Each node in the interactive pools has one single user Matlab license. You can find which nodes in the pool have a Matlab license available by running the following command on any of the psana nodes:

/reg/common/package/scripts/matlic

The current Matlab version is 2012a:

/reg/common/package/matlab/r2012a/bin/matlab

Batch Farms

There are a number of batch farms (i.e. collections of compute nodes) located in the NEH and FEH. Depending on your data access you may need to submit jobs to a specific farm.

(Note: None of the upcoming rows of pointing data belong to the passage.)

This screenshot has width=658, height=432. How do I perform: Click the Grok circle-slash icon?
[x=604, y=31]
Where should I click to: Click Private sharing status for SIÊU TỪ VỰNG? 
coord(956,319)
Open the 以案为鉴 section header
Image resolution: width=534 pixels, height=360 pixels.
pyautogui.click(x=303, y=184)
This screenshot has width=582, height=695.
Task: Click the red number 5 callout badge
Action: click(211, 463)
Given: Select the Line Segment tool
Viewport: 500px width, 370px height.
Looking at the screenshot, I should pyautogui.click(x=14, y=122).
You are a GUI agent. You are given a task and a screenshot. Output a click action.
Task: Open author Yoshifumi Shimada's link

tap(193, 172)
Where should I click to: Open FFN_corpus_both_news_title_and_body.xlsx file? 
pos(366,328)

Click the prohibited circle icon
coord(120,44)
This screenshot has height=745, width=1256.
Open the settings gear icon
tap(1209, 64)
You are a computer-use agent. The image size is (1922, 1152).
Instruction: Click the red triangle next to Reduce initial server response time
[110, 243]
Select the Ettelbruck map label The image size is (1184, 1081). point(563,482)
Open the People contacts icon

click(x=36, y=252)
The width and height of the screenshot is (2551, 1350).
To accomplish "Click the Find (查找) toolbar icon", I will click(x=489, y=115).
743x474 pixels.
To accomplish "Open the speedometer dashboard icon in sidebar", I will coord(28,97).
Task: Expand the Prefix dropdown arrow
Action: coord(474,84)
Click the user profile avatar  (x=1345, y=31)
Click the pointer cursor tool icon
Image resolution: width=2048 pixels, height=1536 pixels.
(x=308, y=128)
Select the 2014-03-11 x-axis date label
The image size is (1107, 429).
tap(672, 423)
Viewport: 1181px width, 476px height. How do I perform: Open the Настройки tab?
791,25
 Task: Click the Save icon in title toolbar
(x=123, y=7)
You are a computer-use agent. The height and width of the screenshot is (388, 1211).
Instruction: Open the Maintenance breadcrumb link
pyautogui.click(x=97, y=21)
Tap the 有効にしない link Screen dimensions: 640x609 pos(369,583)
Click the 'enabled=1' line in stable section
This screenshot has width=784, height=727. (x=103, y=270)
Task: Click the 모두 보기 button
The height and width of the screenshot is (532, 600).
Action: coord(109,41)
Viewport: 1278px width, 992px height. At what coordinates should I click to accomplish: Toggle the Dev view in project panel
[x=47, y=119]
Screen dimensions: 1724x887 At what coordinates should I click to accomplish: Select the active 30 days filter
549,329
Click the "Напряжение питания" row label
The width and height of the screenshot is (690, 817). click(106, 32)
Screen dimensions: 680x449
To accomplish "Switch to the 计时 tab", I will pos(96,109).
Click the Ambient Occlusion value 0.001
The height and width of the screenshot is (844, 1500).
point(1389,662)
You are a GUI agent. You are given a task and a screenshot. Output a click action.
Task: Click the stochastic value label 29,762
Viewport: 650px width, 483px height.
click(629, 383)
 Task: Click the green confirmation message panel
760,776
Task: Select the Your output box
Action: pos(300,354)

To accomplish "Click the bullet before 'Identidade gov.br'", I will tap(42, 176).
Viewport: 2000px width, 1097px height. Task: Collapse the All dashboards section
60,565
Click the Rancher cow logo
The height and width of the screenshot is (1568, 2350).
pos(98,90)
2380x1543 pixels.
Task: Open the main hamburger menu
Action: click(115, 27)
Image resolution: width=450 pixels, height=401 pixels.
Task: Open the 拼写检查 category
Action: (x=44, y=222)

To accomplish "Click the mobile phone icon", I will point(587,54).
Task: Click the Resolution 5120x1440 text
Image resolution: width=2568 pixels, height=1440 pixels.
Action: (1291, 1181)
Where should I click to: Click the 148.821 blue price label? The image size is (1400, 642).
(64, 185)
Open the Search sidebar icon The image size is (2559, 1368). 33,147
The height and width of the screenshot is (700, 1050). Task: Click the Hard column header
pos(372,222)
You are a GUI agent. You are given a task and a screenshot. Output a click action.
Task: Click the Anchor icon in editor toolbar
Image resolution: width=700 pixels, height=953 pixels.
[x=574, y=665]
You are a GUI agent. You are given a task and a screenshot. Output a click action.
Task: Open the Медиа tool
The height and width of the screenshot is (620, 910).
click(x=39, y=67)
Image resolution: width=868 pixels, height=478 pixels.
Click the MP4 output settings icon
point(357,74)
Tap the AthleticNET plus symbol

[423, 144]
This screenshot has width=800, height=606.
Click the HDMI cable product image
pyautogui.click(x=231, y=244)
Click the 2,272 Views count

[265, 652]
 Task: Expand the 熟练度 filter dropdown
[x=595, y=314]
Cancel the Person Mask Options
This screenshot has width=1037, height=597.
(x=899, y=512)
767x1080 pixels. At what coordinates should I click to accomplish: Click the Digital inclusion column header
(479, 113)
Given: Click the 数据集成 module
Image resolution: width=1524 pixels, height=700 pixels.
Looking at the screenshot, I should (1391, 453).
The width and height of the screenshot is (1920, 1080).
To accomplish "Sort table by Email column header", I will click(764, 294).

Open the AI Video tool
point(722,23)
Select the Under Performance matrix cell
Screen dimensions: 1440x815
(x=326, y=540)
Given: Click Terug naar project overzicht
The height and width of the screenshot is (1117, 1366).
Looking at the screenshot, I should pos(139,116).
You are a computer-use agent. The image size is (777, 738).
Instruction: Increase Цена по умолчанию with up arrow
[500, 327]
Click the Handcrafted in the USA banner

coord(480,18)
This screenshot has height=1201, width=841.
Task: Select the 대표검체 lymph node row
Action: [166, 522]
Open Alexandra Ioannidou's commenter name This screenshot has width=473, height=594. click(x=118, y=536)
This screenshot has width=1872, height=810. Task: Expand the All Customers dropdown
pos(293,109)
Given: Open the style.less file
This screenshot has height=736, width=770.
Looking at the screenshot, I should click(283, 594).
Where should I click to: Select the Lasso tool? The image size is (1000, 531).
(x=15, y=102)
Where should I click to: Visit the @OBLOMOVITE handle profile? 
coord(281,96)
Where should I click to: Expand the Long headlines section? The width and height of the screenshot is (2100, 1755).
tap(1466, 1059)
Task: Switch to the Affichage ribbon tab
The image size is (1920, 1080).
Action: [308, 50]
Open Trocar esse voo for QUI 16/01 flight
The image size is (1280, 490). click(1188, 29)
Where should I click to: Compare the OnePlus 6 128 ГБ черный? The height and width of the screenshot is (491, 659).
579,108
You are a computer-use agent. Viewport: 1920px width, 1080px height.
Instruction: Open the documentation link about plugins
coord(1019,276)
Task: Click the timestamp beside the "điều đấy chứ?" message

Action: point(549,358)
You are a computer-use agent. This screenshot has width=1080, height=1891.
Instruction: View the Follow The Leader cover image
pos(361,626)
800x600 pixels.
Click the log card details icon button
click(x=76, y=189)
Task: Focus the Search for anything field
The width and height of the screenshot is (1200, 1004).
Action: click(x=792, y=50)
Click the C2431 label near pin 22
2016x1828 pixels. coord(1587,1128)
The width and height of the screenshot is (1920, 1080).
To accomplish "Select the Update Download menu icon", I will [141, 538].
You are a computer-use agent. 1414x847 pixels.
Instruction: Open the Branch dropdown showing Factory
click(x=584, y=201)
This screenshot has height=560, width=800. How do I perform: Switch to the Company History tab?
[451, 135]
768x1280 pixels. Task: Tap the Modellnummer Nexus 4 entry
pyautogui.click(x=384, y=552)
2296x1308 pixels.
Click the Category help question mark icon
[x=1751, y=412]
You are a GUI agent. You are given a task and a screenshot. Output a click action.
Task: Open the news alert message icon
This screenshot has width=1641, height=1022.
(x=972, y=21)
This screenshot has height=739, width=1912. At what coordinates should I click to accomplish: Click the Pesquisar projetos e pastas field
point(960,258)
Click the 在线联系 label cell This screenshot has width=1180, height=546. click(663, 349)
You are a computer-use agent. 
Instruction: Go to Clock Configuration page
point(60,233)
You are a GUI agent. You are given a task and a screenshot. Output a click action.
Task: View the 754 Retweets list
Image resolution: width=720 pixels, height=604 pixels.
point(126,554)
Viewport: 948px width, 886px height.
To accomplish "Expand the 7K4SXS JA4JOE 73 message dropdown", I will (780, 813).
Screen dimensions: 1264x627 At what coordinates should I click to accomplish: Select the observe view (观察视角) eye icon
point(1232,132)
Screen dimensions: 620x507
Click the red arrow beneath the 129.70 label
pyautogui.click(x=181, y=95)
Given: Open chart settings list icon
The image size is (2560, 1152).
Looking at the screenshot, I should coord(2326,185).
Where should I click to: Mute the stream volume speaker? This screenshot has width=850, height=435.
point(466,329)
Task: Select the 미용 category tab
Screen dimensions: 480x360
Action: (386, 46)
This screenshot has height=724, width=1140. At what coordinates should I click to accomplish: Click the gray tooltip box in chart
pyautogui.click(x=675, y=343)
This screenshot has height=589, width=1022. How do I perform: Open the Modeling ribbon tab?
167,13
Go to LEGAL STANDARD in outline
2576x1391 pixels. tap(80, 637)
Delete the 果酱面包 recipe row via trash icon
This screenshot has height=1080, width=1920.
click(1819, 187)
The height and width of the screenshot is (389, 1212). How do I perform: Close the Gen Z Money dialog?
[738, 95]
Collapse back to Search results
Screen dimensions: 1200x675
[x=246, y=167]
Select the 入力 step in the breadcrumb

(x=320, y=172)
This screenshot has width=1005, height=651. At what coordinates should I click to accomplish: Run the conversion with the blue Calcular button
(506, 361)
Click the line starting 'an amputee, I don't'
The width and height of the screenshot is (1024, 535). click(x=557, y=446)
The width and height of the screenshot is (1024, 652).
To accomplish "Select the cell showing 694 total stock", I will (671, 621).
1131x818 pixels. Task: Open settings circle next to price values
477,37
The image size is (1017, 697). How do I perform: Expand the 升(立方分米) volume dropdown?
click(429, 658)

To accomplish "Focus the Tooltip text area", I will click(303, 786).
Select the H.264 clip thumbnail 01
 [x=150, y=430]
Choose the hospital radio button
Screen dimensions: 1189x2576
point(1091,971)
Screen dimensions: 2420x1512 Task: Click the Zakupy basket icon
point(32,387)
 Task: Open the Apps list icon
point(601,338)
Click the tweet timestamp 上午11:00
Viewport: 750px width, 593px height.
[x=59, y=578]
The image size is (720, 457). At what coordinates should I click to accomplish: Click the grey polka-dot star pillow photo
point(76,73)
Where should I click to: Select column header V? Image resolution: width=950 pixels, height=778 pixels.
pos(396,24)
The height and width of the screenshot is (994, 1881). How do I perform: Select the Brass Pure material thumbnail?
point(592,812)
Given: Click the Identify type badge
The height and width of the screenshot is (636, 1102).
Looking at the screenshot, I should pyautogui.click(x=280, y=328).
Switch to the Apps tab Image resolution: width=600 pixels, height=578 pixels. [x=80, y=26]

This is accomplished by submitting to the appropriate LSF batch queue. Refer to the table below. Multi-core OpenMPI jobs should be run in either the psnehmpiq or psfehmpiq batch queue, see the following section on "Submitting OpenMPI Batch Jobs". Simulation jobs should be submitted to the low priority queues psfehidle and psfehidle.

Experimental Hall

Queue

Nodes

Data

Comments

NEH

psnehq

psana11xx,psana12xx

ana01, ana02

Jobs <= 6 cores

 

psnehmpiq

psana11xx,psana12xx

ana01, ana02

OpenMPI jobs > 6 cores, preemptable

 

psnehidle

psana11xx,psana12xx

 

Simulations, preemptable, low priority

FEH

psfehq

psana13xx,psana14xx

ana11, ana12

Jobs <= 6 cores

 

psfehmpiq

psana13xx,psana14xx

ana11, ana12

OpenMPI jobs > 6 cores, preemptable

 

psfehidle

psana13xx,psana14xx

 

Simulations, preemptable, low priority

The batch farms listed above consist of eighty nodes with the following general specifications:

  • 12 cores, Xeon X5675, 24GB memory, 500GB disk, QDR IB

LSF Overview

LSF (Load Sharing Facility) is a job scheduler provided by Platform Computing.  It is used at SLAC to execute user batch jobs on the various batch farms.  A short list of useful LSF status commands follows (see next sections for submitting jobs):

Report status of all jobs (running, pending, finished, etc) submitted by the current user:

bjobs -w -a

Report only running or pending jobs submitted by user "radmer":

bjobs -w -u radmer

Report running or pending jobs for all users in the psnehq queue:

bjobs -w -u all -q psnehq

Report current node usage on the two NEH batch farms:

bhosts -w ps11farm ps12farm

The following links give more detailed LSF usage information:

PowerPoint presentation describing LSF for LCLS users at SLAC

Batch system in a nutshell

Overview of LSF at SLAC

Submitting Batch Jobs

Instructions describing how to submit OpenMPI (parallel) jobs can be found on the Submitting OpenMPI Batch Job web page.  For normal batch submissions, see the Submitting Batch Jobs page.